Wednesday, February 4, 2015
I didn't hunt down any peacock for this dish. Nor peahen. Nor its chicks or egg.
It's just the method of arrangement that resembles a peacock. The auspicious Chinese name I gave this dish 绰绰有余, means, more than enough. And the 绰 (cheok), sounds like the Cantonese pronunciation for peacock.
I saw this method of steaming fish for quite a few years on Chinese websites. It's the perfect method if your fish is too big for the wok and you don't have a plate that is long enough to hold it. Chopping the fish into half is not presentable. And for Lunar New Year, according to customs, the fish needs to have the head and tail, so that everything will be abundant whole year long. 年年有余，有头有尾.
I used this method twice, and twice with very long fishes, almost 2ft long each.
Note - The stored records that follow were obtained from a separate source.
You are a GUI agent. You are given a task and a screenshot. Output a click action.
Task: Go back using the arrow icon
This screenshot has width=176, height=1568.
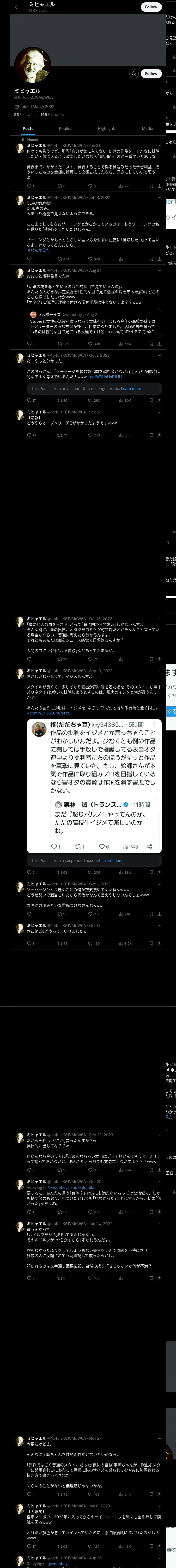(17, 7)
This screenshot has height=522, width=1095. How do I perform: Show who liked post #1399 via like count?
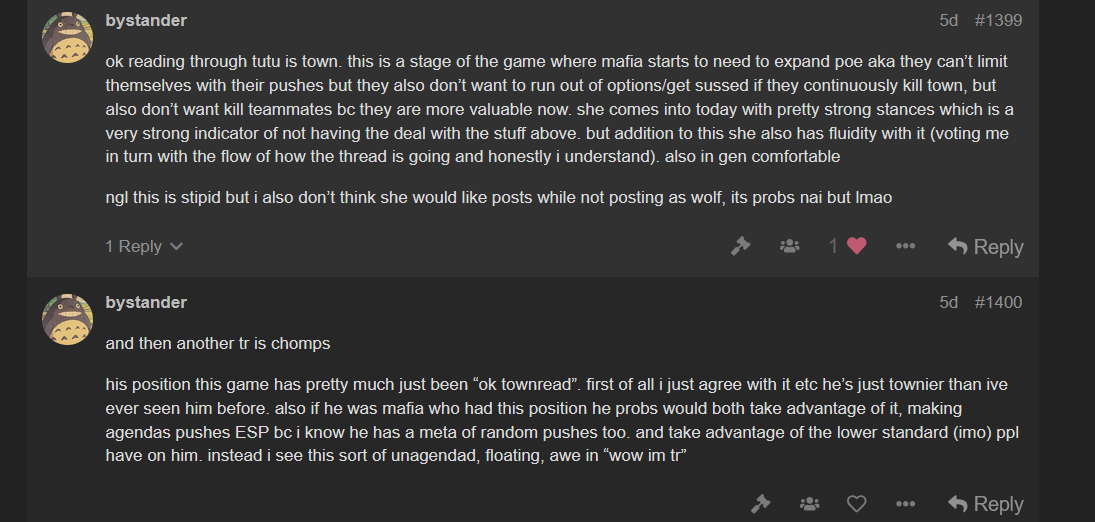[833, 246]
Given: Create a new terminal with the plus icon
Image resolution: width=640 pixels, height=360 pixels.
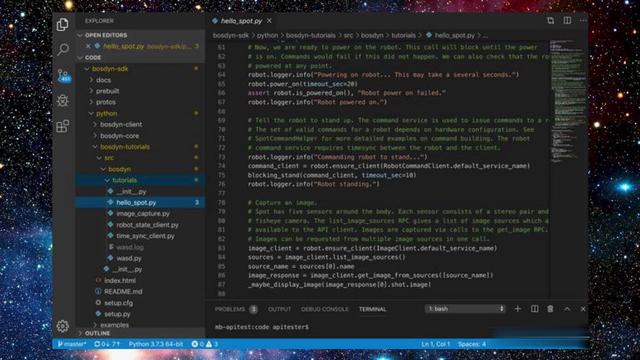Looking at the screenshot, I should pyautogui.click(x=518, y=309).
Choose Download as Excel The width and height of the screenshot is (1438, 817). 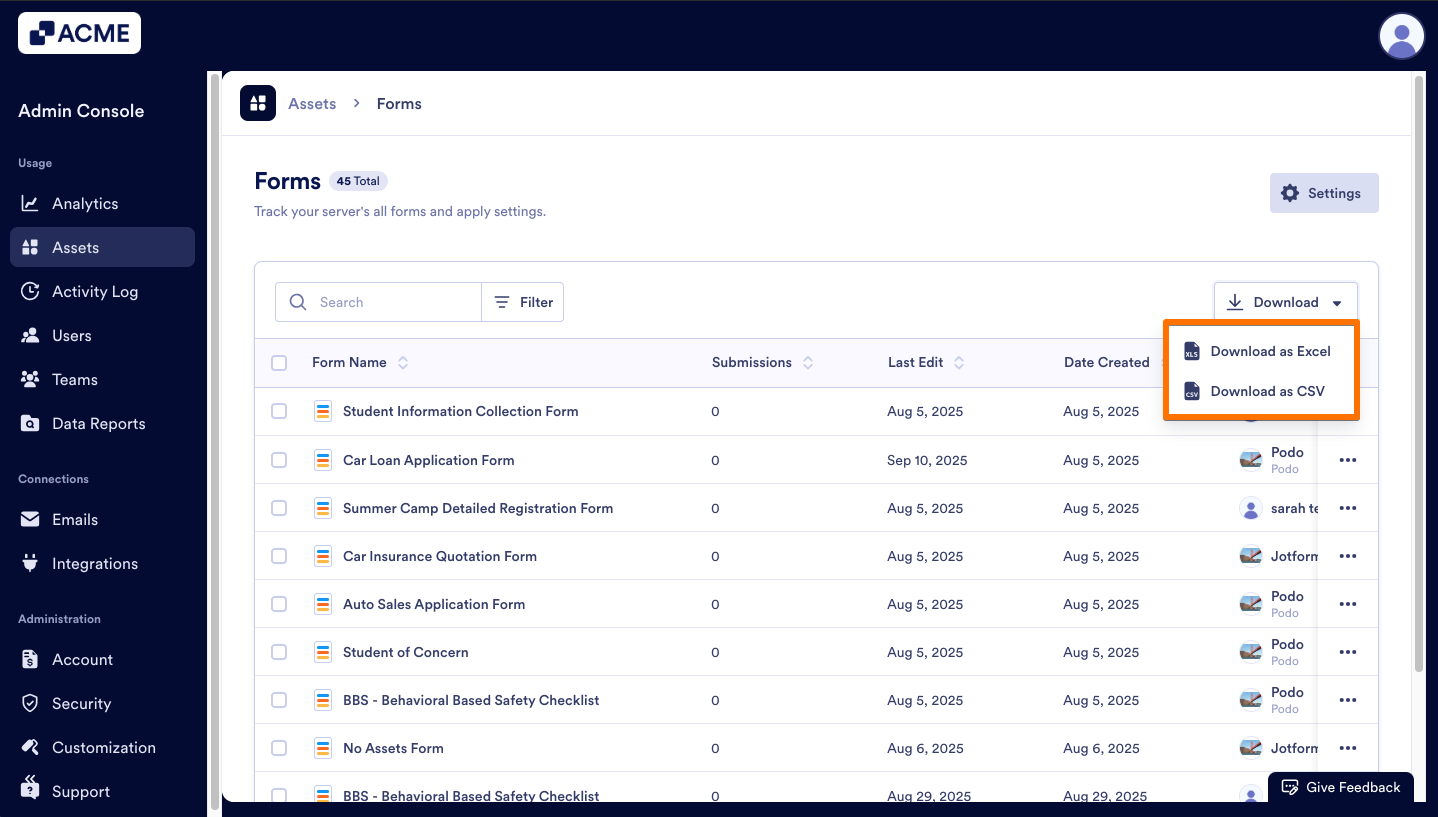(x=1271, y=351)
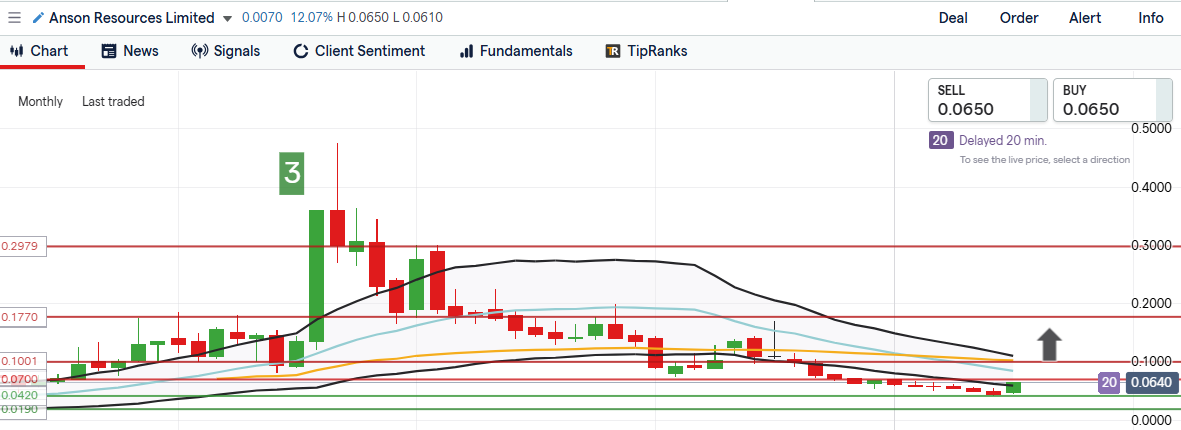The image size is (1181, 430).
Task: Click the purple 20 delayed badge under SELL
Action: point(940,141)
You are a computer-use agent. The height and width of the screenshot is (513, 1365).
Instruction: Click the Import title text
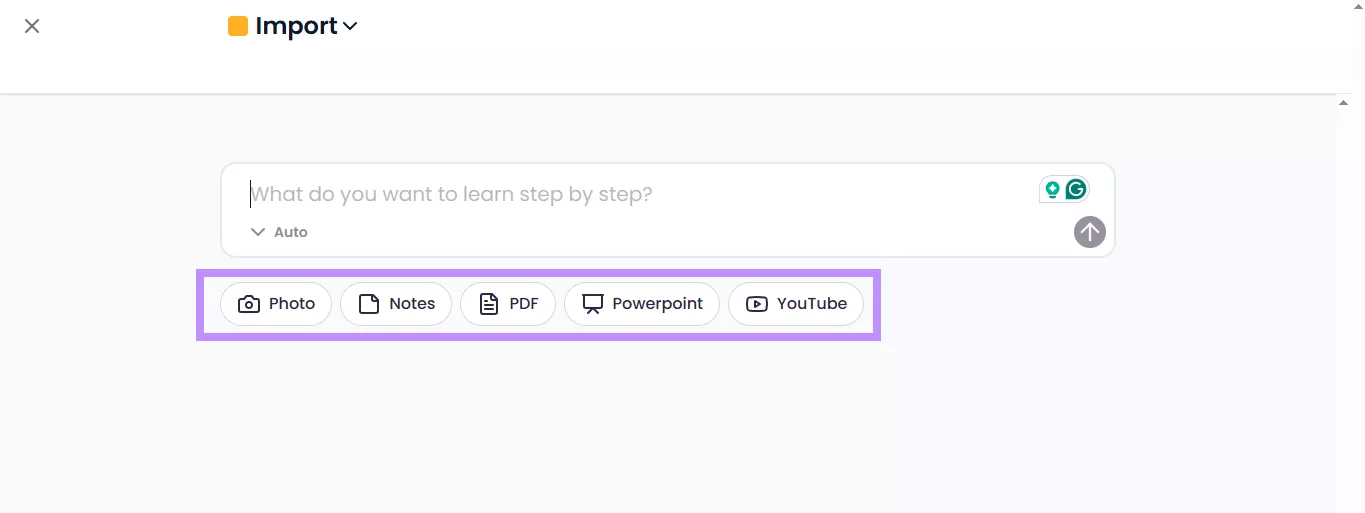click(296, 26)
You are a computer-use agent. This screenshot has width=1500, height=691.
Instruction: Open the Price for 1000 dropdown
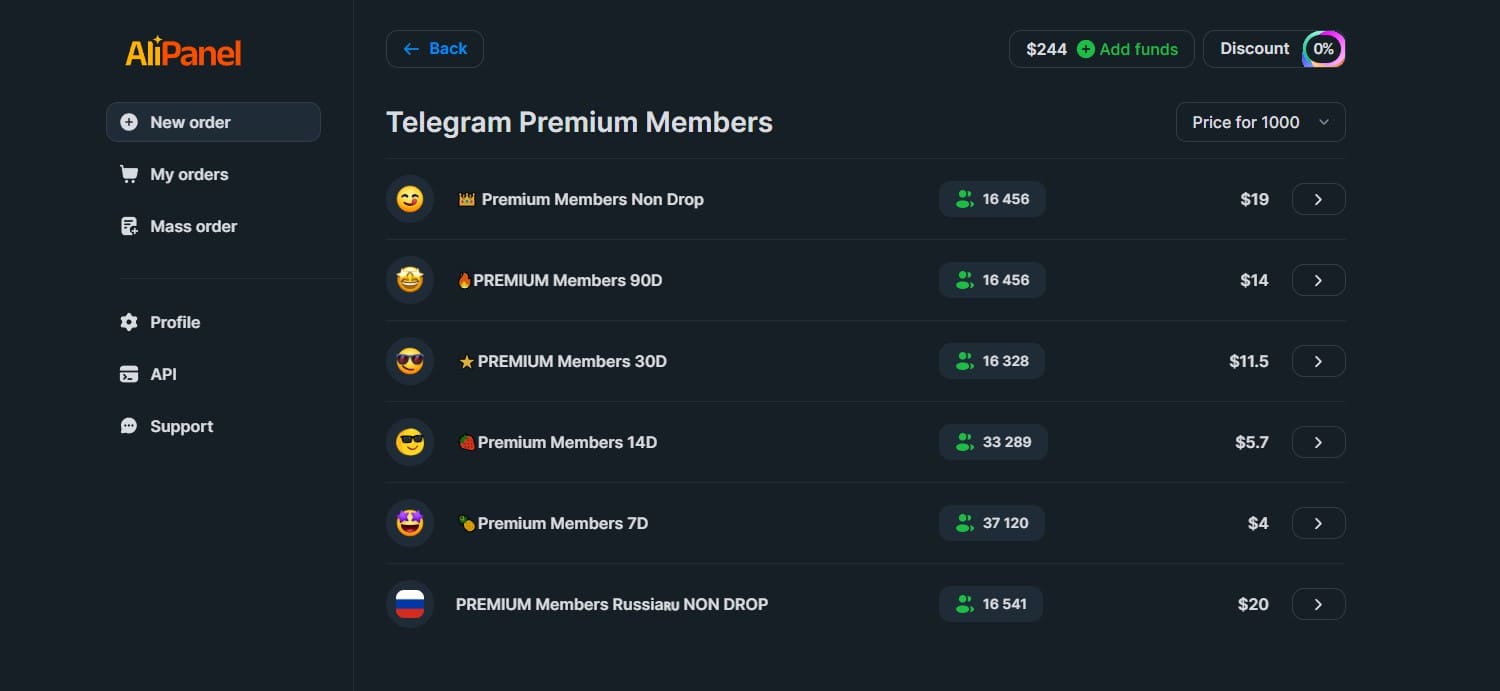click(1260, 121)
|This was my 2nd attempt with a large Threadfin, steamed for CNY 2014's reunion dinner|
I kept the seasoning simple, with fried garlic and garlic oil, chilli and spring onion. I just used bottled Lee Kum Kee Steam Fish sauce and doused it accordingly. You can use any sauce you like.
I also didn't cut it like it like how the website slice the fish. They did it like a fan. I sliced the whole fish thoroughly. This way, everybody can take a slice of the fish, without needing to dig.
|My 1st attempt, with a long Snakehead, 生鱼|
It's easy and pretty.
So, no need to pull your hair if someone gives you the task of cooking a big and long fish, and plus present it nicely. You can try out this method.
No recipe for this time... but just sharing a method I found that enables me to steam a long fish in a presentable, yet convenient way.